Being a woman in the context of war comes with the burden of different kinds of aggression, and those women whose lives are devoted to activism are continually attacked not just for defending human rights, but also for being women.  This significantly differentiates the level of risk, and the level of physical, mental and emotional impact for them, day after day, compared to their male colleagues who defend human rights.

The risks for women are also higher because of their sociocultural characteristics. “The IACHR corroborated that the situation of Indigenous and Afro-Colombian women is particularly critical, as they are victims of multiple forms of discrimination on the basis of their race, ethnic background and their condition as women, a situation aggravated within the armed conflict”. [1] The Afro-Colombian and Indigenous communities have historically been the victims in society’s power relationships, and the women in these communities have suffered from their integrity being devalued because their identity.

And so it is not the same being a woman, black, indigenous, mestiza or white, and if we move into other areas, in a country with different social strata, we find discrimination even in the small spaces where women have a particular sociocultural characteristic. In any event, in all these spaces, women are victims of a violence that is exacerbated in the context of conflict and war.

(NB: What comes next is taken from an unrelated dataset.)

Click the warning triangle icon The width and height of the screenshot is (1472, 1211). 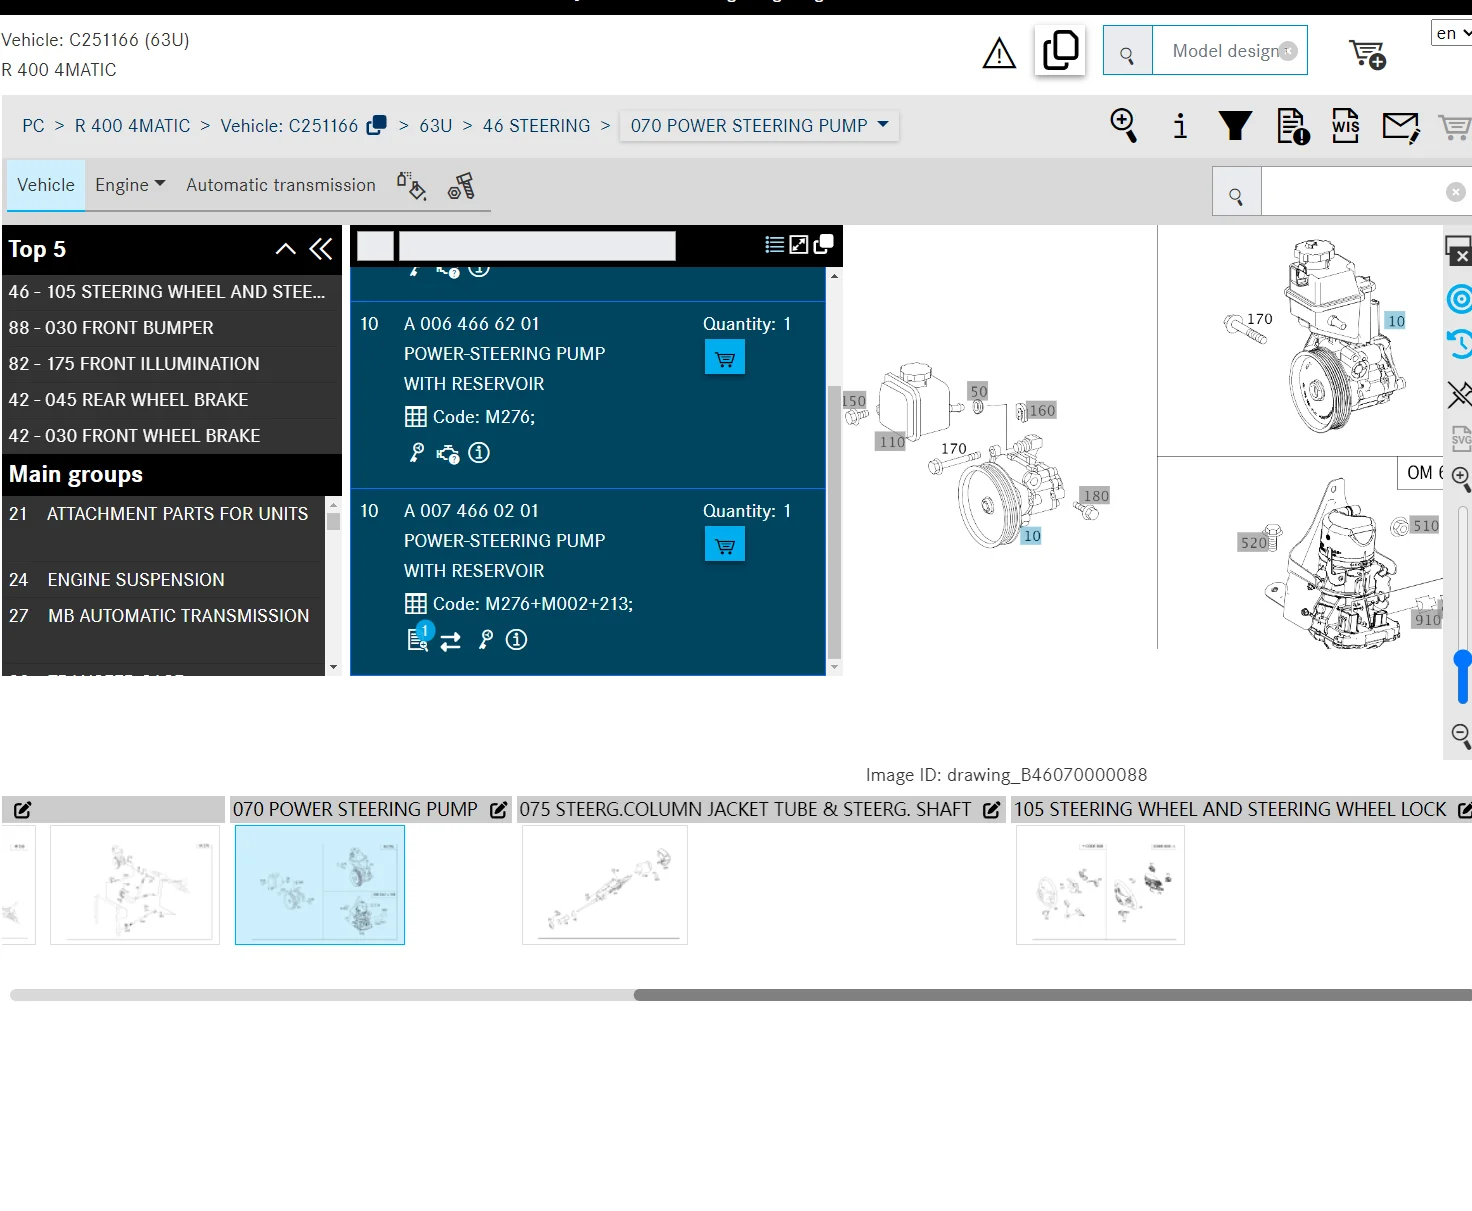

The women’s stories reveal how violence is used in the conflict as a form of control that destroys their physical, psychological and sexual integrity.  Inflicting this suffering is apparently an expression of power and absolute domination over women and girls wielded by the armed actors in all parties in the conflict. [2]

Terror will always be the most commonly used strategy; based on fear, the same fear that the men are facing.  But the fear is different, there is a direct threat to women’s family nucleus, and in that sense alludes directly to one of the roles in society that women have by imposition or choice: maternity is used as a mechanism of control.  “The threats directed against children are a means of using maternity to generate compliance and fear”.[3]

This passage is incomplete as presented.